- [Target pointing data]:

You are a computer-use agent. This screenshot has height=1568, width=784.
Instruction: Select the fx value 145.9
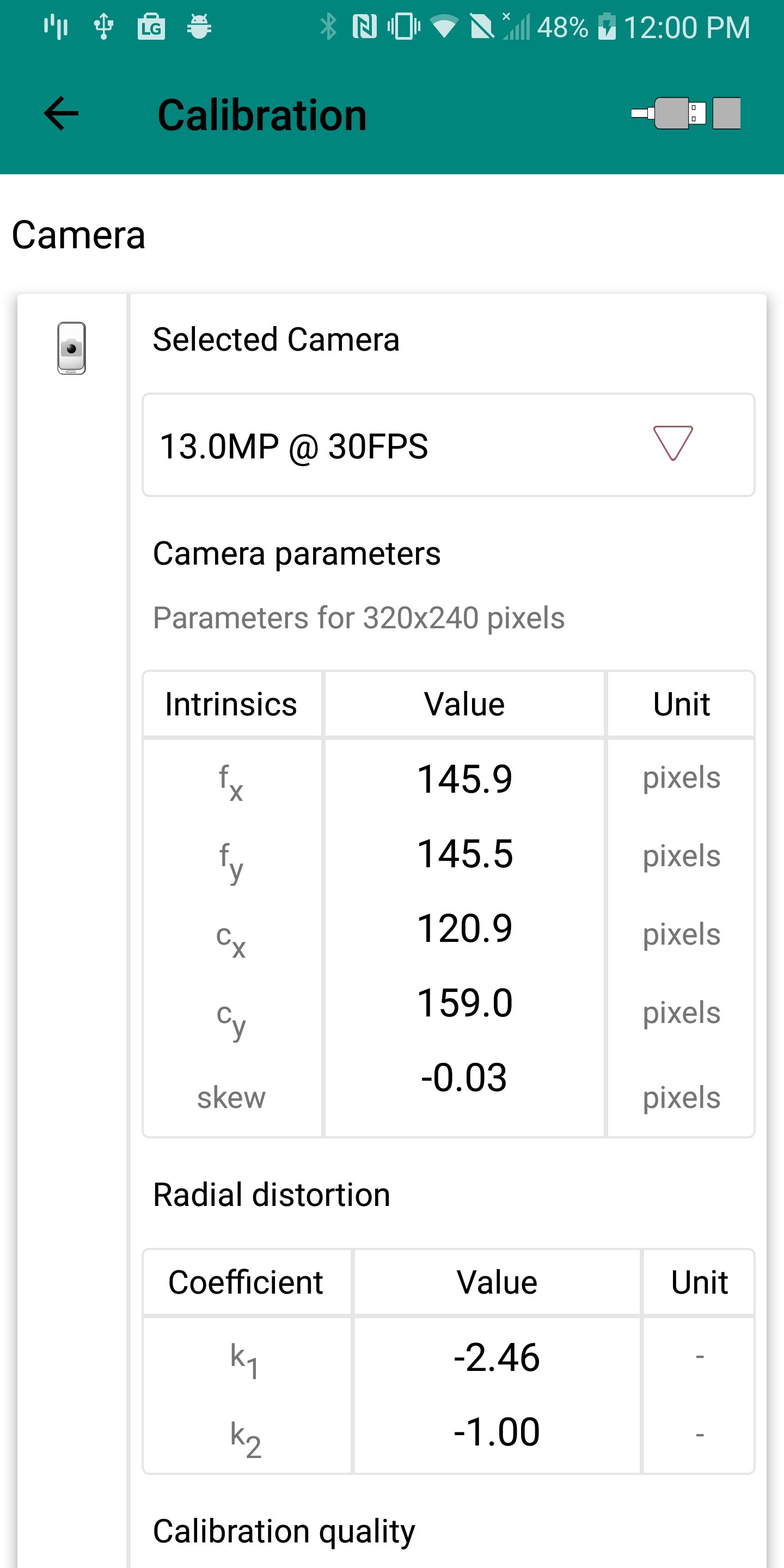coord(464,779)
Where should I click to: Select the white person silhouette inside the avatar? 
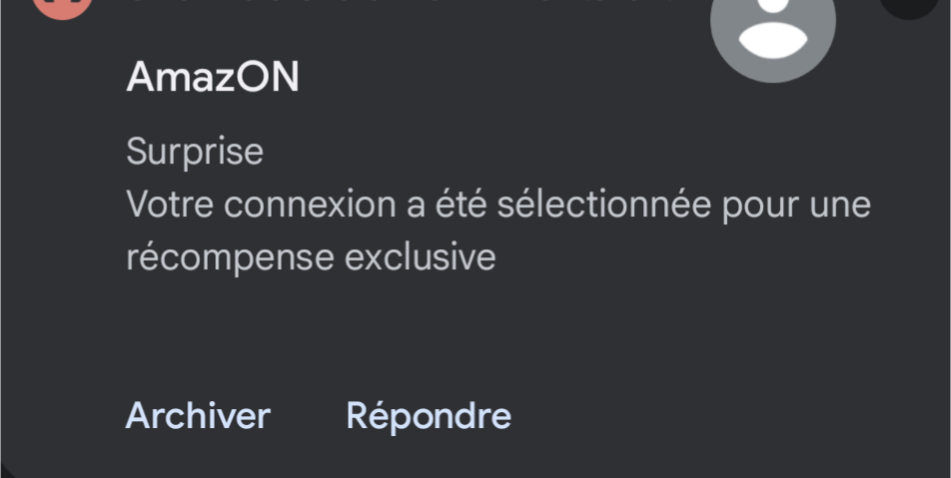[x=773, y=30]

- [AIM OF THE TASK]:
Can you pick out and copy each line of the data that contains the string "Select", counting only matches with the same case?

- [TASK RESULT]:
Instruction: Select the fx value 145.9
Where should I click to: Select the white person silhouette inside the avatar? 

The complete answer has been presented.